-------- Source data --------

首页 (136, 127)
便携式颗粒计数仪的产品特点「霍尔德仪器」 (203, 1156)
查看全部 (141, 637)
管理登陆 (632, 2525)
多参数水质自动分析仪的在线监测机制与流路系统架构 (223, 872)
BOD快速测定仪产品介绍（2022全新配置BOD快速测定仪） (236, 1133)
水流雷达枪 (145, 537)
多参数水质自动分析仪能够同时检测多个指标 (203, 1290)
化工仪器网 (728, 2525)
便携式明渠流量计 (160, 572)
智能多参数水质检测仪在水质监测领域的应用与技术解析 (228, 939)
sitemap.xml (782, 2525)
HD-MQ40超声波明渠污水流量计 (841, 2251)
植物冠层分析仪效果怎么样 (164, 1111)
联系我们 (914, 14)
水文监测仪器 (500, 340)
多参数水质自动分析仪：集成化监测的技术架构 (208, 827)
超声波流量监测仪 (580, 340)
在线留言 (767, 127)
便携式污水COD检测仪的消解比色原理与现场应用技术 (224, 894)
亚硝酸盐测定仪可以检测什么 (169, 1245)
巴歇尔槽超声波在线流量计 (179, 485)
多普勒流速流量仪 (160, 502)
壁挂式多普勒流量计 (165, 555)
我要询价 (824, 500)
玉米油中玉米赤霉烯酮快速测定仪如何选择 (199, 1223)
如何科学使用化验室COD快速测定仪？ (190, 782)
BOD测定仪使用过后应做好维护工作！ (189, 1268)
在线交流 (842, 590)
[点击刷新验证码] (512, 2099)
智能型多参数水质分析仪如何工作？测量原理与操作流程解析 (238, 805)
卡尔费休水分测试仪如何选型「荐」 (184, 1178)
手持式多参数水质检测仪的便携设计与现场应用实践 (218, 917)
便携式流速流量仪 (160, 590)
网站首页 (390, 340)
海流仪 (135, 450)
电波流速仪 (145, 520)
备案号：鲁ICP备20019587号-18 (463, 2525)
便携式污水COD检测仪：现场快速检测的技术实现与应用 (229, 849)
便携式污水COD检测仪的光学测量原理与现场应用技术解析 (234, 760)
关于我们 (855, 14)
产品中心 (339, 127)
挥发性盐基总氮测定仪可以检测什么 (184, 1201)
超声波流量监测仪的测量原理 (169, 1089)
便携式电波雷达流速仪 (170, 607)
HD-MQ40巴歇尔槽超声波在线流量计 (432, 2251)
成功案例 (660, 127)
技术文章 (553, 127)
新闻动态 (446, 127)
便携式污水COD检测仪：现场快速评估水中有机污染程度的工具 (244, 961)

--------

> [Task objective] Please make an exact copy of the lines above from the line with "水文监测仪器 (500, 340)" through the line with "新闻动态 (446, 127)", both ends included.

> [Solved exercise]
水文监测仪器 (500, 340)
多参数水质自动分析仪：集成化监测的技术架构 (208, 827)
超声波流量监测仪 (580, 340)
在线留言 (767, 127)
便携式污水COD检测仪的消解比色原理与现场应用技术 (224, 894)
亚硝酸盐测定仪可以检测什么 (169, 1245)
巴歇尔槽超声波在线流量计 (179, 485)
多普勒流速流量仪 (160, 502)
壁挂式多普勒流量计 (165, 555)
我要询价 (824, 500)
玉米油中玉米赤霉烯酮快速测定仪如何选择 (199, 1223)
如何科学使用化验室COD快速测定仪？ (190, 782)
BOD测定仪使用过后应做好维护工作！ (189, 1268)
在线交流 (842, 590)
[点击刷新验证码] (512, 2099)
智能型多参数水质分析仪如何工作？测量原理与操作流程解析 (238, 805)
卡尔费休水分测试仪如何选型「荐」 (184, 1178)
手持式多参数水质检测仪的便携设计与现场应用实践 (218, 917)
便携式流速流量仪 (160, 590)
网站首页 (390, 340)
海流仪 (135, 450)
电波流速仪 (145, 520)
备案号：鲁ICP备20019587号-18 (463, 2525)
便携式污水COD检测仪：现场快速检测的技术实现与应用 (229, 849)
便携式污水COD检测仪的光学测量原理与现场应用技术解析 (234, 760)
关于我们 (855, 14)
产品中心 (339, 127)
挥发性盐基总氮测定仪可以检测什么 (184, 1201)
超声波流量监测仪的测量原理 (169, 1089)
便携式电波雷达流速仪 (170, 607)
HD-MQ40巴歇尔槽超声波在线流量计 (432, 2251)
成功案例 (660, 127)
技术文章 (553, 127)
新闻动态 (446, 127)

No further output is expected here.